小肠上皮是单个细胞层,由增殖的隐窝和分化的绒毛组成,包括分泌细胞(如杯状细胞和肠内分泌细胞)、吸收细胞(如肠细胞)、潘氏细胞和干细胞等小肠细胞类型[17-18]。 小肠上皮的更新依赖于位于肠隐窝底部附近的肠道干细胞,它们快速分裂、运输扩增的子细胞至隐窝的其余部分,并逐渐转移至肠绒毛的侧翼,在那里子细胞分化,吸收营养,最终在绒毛顶端凋亡。 肠道内稳态的维持主要依靠四条典型的信号通路控制：WNT[19]、Notch[20]、EGF、BMP[21]。 Clever 教授[1]通过在添加有EGF(表皮生长因子)、Noggin(头蛋白)、R-spondin1 这些细胞因子的培养基中,3D 培养Lgr5 基因表达的肠道干细胞成功的完成了小肠类器官的构建。 作为一种新兴的模型,小肠类器官已经获得了广泛的关注,因为小肠类器官的结构包括大部分小肠上皮细胞类型[22],此外,单细胞测序显示小肠类器官含有先前未鉴定的细胞亚型[23-24]。 因此,小肠类器官概括了自然组织的主要特征,这对于研究细胞类型的动态平衡和疾病状态之间相互作用的复杂性具有很高的价值[25]。 小肠类器官相关病理检测技术的发展也将推动小肠类器官体外培养体系的应用[26]。

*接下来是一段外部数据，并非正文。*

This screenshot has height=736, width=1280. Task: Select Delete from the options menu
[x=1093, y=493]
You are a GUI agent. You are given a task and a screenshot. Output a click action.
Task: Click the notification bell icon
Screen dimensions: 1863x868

然而国内外关于小肠类器官的构建现仍无统一标准,类器官构建的难点在于细节的把控,小肠绒毛的处理不当、培养密度的大小以及污染等问题都会很大程度上的影响小肠类器官构建的成功率。肠道上皮分离物中隐窝和游离单细胞的比例是后期培养成败的关键,本文通过用细胞计数板刮去小肠绒毛,多次吹打,过滤选定小肠隐窝数量较多而游离的单细胞较少的目标管进行培养。 通过取样观察在培养前建立了可以进行后续培养的肠隐窝与单细胞比例的标准(图1A),这很大程度上提高了小肠类器官培养的成功率,避免了盲目培养带来的实验成本的增加。 在传代过程中综合使用了机械法和消化法两种方法处理成熟的类器官,我们发现机械法在传代过程中能更好的保持隐窝的数量及活性。 蛋白组学是基础性研究的重要组成部分,小肠类器官由于其在三维条件下培养,其蛋白提取过程与传统的贴壁及悬浮培养大有不同,本研究中我们通过在低温条件下溶解基质胶成功的收集了小肠类器官,蛋白质的成功提取将有助于研究干扰因素在蛋白层面对小肠道上皮的影响。 R-Spondin1作为小肠培养过程中重要的细胞因子,在此研究中我们发现当其浓度低于0.50 μg/mL 不利于肠类器官的成熟,因此使用合理的R-Spondin1 浓度也决定着小肠类器官培养的成功。

目前以类器官作为疾病的模型及前临床模型已开始用于科学研究。 由于类器官作为疾病的前临床模型在药物开发、基因及细胞疗法等方面有良好的应用前景,而国内关于类器官的研究正处于起步阶段。 本文继续完善了小肠类器官的分离、培养、传代、冻存和复苏及蛋白提取工作,可以为小肠类器官的构建及应用提供新的参考。